* _THE RECORDS_:
>>>
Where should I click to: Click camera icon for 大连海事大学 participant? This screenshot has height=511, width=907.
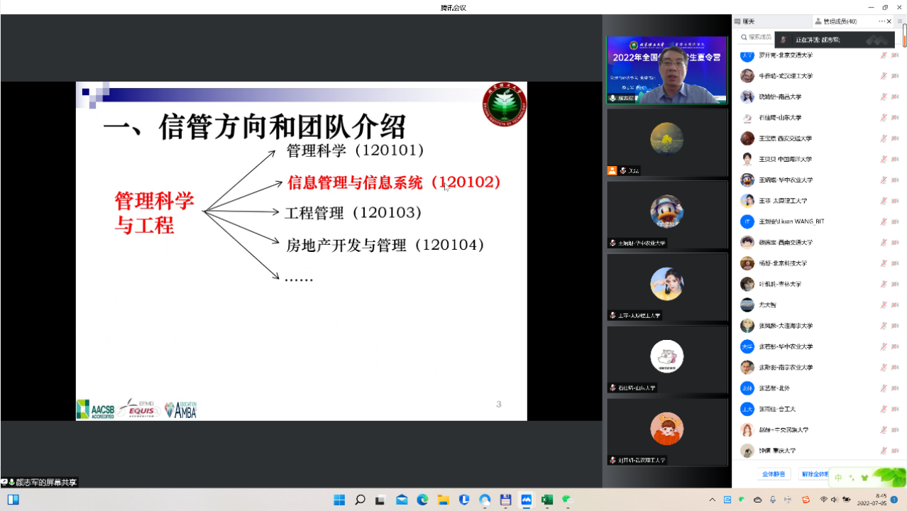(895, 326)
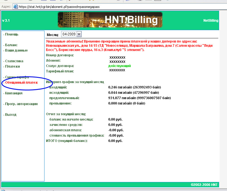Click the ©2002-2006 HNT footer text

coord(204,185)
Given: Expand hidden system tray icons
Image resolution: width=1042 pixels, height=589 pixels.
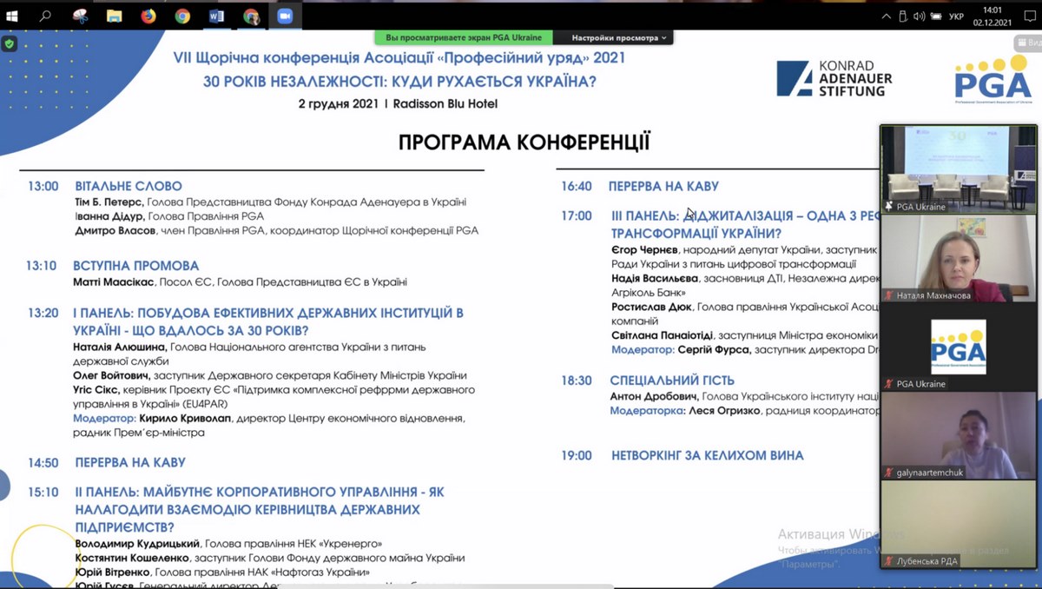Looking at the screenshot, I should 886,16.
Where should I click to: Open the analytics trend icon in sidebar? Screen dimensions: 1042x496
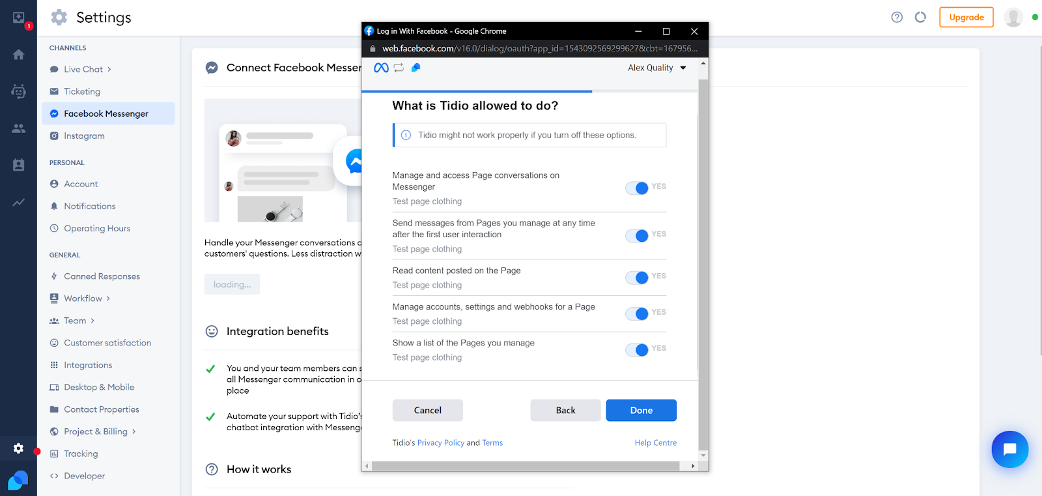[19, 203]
<<<
* _EXERCISE DETAILS_:
What should appear is an exact copy of the lines from the one containing "Given: Expand hidden system tray icons" through the last line of the records above, pictures excluded.

* _EXPECTED OUTPUT_:
Given: Expand hidden system tray icons
Image resolution: width=1042 pixels, height=589 pixels.
Looking at the screenshot, I should 886,16.
Where should I click to: Open the analytics trend icon in sidebar? Screen dimensions: 1042x496
[19, 203]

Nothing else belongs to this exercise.